Tristan Humphreys, Head of Advocacy and Public Affairs at Coeliac UK, said: “In recent years, many ICBs have withdrawn this much needed provision, often failing to take meaningful account of public consultations, drawing on flawed evidence and without due regard to impacts on health inequalities. In some cases, they have failed to engage with patients altogether. We cannot stand by while patients with coeliac disease are left without the essential support they need."

“Untreated coeliac disease can lead to debilitating symptoms and puts the individual at risk of serious health complications. This is not only devastating for those living with this serious autoimmune condition but bad news for the health service that has to pick up the tab for treating expensive associated conditions as a result."

Dr Hugo Penny, Gastroenterologist at Sheffield Teaching Hospitals NHS Foundation Trust and Clinical Lecturer at the University of Sheffield said: “A strict gluten free diet is the only effective treatment for those with coeliac disease. Access to gluten free bread and flour therefore plays a crucial role in keeping my patients well. Unfortunately, I have seen patients without access to support on prescription struggling to afford the staple gluten free substitute foods they need."

“Ultimately it will be the least able to afford the additional costs of this medically prescribed diet that are hit hardest. It is for this reason that our local ICB (South Yorkshire) chose to re-instate prescriptions in Sheffield on health equality grounds. I would urge the Government to look to this example and ensure other commissioners follow suit."

Also attending the petition hand-in is Kate Powell, from Waterlooville in Hampshire.

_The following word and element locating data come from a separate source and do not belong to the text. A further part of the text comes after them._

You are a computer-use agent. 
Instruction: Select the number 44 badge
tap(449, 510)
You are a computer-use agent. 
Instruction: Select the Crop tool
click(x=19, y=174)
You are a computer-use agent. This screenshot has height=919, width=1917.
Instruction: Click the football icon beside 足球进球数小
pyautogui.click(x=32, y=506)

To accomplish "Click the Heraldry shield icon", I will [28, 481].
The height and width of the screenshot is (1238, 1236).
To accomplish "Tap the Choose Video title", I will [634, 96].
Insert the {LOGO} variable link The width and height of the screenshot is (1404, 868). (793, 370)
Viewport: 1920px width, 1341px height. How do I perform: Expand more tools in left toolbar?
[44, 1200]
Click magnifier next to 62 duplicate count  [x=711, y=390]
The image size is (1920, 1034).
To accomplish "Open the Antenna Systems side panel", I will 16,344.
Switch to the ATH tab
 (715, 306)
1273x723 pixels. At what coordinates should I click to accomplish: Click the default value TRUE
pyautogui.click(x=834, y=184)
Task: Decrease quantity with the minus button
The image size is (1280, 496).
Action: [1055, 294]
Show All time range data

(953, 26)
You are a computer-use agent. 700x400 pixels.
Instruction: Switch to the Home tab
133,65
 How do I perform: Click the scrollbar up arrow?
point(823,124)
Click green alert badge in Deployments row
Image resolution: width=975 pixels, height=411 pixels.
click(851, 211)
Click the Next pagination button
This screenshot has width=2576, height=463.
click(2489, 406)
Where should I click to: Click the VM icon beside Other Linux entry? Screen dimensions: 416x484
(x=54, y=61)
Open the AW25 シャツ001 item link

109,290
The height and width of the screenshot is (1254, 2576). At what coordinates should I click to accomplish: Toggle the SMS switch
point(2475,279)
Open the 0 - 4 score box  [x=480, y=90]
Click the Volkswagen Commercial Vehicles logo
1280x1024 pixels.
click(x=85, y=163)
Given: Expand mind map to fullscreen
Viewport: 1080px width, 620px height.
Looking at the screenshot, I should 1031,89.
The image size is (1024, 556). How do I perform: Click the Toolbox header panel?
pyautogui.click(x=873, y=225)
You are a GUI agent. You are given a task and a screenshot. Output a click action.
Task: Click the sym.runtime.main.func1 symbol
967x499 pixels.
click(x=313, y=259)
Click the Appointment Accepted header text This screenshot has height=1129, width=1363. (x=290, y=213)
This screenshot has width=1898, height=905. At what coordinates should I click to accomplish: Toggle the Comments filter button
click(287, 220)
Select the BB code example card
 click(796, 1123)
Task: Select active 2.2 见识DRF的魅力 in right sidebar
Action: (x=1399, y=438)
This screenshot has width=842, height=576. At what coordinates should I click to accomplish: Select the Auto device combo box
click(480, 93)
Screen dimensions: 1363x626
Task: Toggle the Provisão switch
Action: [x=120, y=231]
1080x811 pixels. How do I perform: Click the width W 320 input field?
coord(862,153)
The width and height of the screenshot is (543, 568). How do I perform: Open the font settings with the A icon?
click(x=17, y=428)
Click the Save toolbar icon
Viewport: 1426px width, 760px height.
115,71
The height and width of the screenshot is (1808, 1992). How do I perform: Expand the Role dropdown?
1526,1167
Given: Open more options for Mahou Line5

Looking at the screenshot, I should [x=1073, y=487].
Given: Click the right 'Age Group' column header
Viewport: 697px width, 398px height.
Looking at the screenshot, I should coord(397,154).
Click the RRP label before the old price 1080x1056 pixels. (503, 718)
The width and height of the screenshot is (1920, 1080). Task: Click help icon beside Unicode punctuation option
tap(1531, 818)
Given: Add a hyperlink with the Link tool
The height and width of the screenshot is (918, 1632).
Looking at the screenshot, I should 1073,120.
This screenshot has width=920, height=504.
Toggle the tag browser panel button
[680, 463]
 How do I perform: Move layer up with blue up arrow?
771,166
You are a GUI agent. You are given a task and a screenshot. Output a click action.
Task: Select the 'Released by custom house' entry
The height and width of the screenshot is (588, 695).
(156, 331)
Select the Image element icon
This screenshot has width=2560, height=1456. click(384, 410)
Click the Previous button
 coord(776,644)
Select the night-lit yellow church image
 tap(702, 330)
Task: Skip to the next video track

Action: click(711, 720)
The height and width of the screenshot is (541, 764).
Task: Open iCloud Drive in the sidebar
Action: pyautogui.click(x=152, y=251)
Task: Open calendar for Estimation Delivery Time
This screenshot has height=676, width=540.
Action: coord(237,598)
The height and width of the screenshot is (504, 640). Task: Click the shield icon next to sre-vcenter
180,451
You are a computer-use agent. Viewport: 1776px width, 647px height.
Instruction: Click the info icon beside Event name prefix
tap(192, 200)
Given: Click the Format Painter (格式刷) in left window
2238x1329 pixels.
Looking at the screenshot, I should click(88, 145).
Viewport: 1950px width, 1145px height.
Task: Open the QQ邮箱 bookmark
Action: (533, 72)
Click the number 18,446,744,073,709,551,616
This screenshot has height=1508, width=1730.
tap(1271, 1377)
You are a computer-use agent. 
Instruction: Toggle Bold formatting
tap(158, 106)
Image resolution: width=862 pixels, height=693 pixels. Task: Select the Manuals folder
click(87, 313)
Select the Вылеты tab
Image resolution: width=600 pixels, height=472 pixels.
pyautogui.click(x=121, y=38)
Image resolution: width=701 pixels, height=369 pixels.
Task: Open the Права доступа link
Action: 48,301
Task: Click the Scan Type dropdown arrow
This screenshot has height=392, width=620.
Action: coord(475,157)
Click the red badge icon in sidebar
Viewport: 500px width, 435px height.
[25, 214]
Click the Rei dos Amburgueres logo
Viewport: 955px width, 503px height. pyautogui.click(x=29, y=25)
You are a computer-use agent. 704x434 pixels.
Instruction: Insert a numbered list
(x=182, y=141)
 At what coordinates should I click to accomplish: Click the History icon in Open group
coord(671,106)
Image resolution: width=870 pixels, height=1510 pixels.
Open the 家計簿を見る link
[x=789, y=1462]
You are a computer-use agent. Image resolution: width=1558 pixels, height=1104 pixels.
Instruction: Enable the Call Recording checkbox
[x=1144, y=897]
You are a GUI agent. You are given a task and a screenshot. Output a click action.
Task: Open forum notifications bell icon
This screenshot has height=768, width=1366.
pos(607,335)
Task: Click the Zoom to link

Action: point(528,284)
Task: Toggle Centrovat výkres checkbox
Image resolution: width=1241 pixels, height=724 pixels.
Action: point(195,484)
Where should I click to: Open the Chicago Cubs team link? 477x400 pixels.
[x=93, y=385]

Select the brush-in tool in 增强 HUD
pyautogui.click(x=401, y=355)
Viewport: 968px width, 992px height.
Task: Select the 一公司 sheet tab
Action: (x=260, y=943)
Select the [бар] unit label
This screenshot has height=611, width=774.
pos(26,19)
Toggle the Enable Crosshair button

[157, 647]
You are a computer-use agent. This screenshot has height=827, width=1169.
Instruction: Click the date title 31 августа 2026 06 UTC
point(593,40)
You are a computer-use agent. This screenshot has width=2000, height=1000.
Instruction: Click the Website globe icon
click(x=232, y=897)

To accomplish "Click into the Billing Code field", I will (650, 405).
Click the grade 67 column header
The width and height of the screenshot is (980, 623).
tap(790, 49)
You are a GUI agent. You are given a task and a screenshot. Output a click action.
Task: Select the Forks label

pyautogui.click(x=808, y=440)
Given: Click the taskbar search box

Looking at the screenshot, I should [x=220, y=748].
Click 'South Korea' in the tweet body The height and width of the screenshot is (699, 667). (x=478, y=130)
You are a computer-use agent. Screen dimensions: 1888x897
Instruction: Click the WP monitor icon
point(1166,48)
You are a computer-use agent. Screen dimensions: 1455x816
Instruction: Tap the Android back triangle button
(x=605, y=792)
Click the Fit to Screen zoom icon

As a mother to two daughters with coeliac disease, she was directly affected when Hampshire & Isle of Wight ICB withdrew gluten free prescriptions in 2024, leading to increasing costs to maintain her two daughters’ diets. Kate said: “Prescriptions were a vital lifeline before they were removed, and we’re now spending on average an extra £10 to £15 on our weekly shop because of it. Anything in the ‘free from’ aisle is really expensive. We’ve tried to cut down on bread but it’s really hard and has a big impact on us as a family. Availability is also an issue, and we’ll typically need to visit two or three shops to get everything we need for the girls.”

First degree family relatives of someone with coeliac disease have an increased risk, 1 in 10, of having coeliac disease themselves. This means many households will have more than one family member reliant on access gluten free staple substitutes.

Coeliac UK is encouraging people to call on the UK Government to uphold its commitment to health equality and ensure that those with coeliac disease have access to the gluten free staple substitute foods they need to thrive.

Tristan added: “This petition hand in marks an important step in making a real difference to the affordability of gluten free food. The reality for too many people across the UK with coeliac disease is that the food that keeps them well is too expensive and hard to access. This is bad news for the NHS that has to treat resultant health complications and devastating for the individuals impacted."